The Eyre Peninsula musician uses recycled materials – often picked up at local garage sales – to create steampunk-inspired guitars and has garnered recognition for his quirky designs, which he now sells to customers worldwide out of his business CK Instruments.
“Just last week a man from Tennessee (USA) rang to ask about ordering one, he wants it for a post-apocalyptic show production he is part of,” Craig says.
While he sells many of the electric guitars online, Craig has also found success with tourists visiting the seaside town and is currently preparing for the next cruise ship season, which is expected to bring in around 16 ships and scores of tourists to Port Lincoln over five months.

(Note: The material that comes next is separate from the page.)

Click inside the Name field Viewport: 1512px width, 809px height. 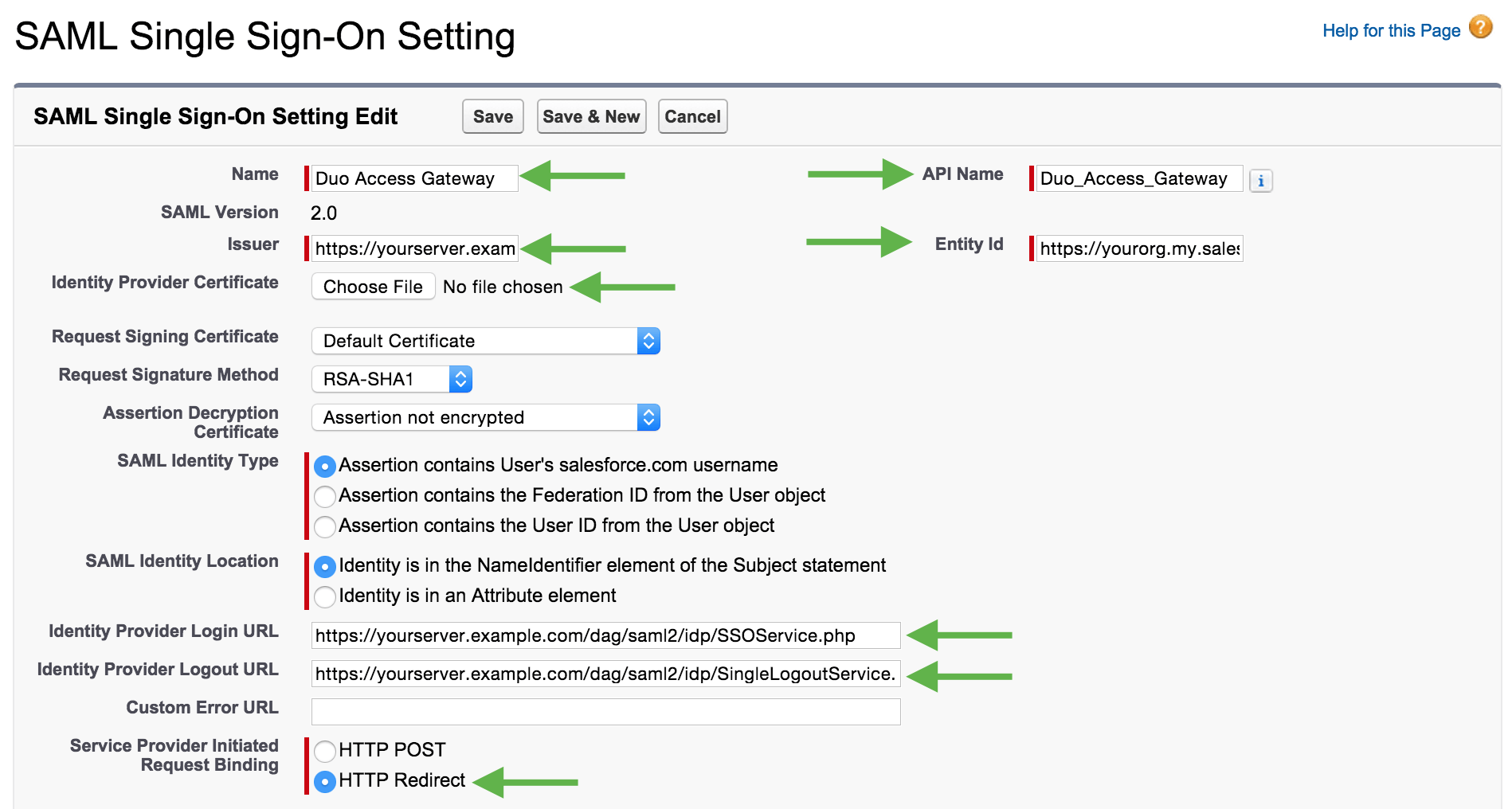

“We have a little marketplace we set up on the foreshore when the ships are here with local stalls. Last year I sold around 19 guitars and I have around 50 to sell this season,” Craig says.

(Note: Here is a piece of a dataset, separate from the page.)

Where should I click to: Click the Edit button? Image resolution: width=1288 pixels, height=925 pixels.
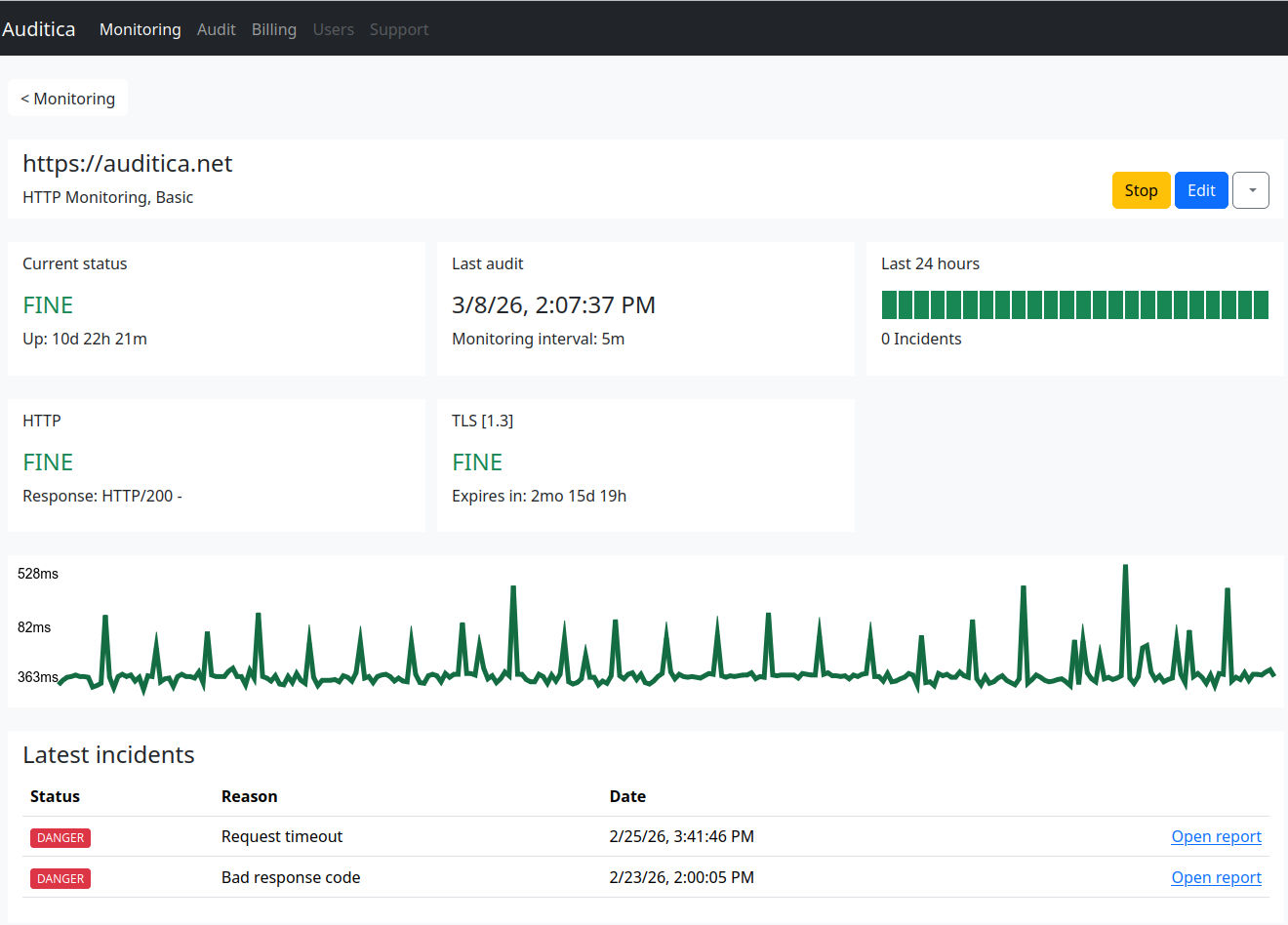[1201, 190]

“The tourists are looking for something different when they visit. Around 20% of my buyers can’t play a note on guitar, they just like the way they look and want to hang them up.”
Skateboards, hubcaps and even bed pans have been the base of some of Craig’s instruments – while a woman has recently reached out to see if he would be interested in making a guitar out of a prosthetic leg.

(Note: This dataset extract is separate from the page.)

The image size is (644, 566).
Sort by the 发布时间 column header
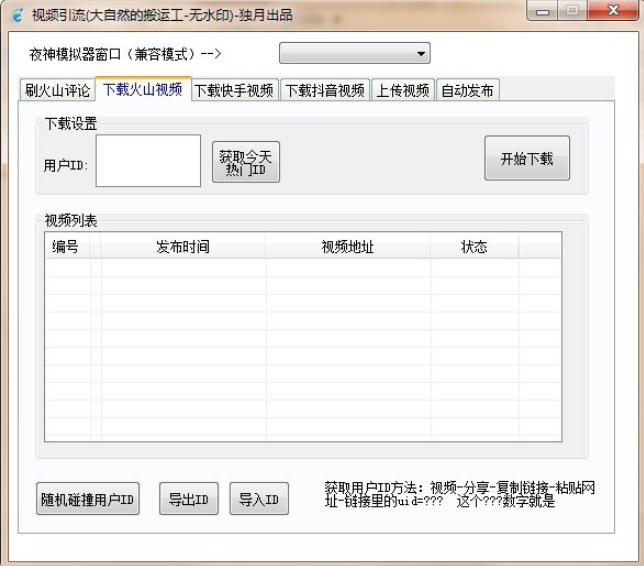[x=183, y=246]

“I have a bit of a saying, ‘everything’s a guitar part, it just doesn’t know it yet’,” he says.
Craig first began tinkering with the craft after coming across a tin-box ukulele in 2005 and attempting to recreate it with a biscuit tin; since then he has made countless instruments, honing his welding, sawing and sanding skills along the way.
“It’s gotten easier and quicker over the years, the simplest ones only take a few days because of the glue now I’ve got better equipment and tools,” Craig says.
“But those tools didn’t come all at once, I’ve built up over the years. I’m the only one really doing this here, there are a few people making more normal guitars here in Port Lincoln.”
Although each instrument is fully functional Craig says it’s impossible to know what the finished product will sound like until the cords are strung.
“I love plugging them in and seeing what they sound like because I really have no idea until the strings are on there,” he says.
“Hopefully if the timber’s good the sound is good but sometimes there might be something in there that vibrates, and I’ll have to hunt it down and build it again.
“I won’t settle for buggy strings or anything; these are made to play, and they play well.”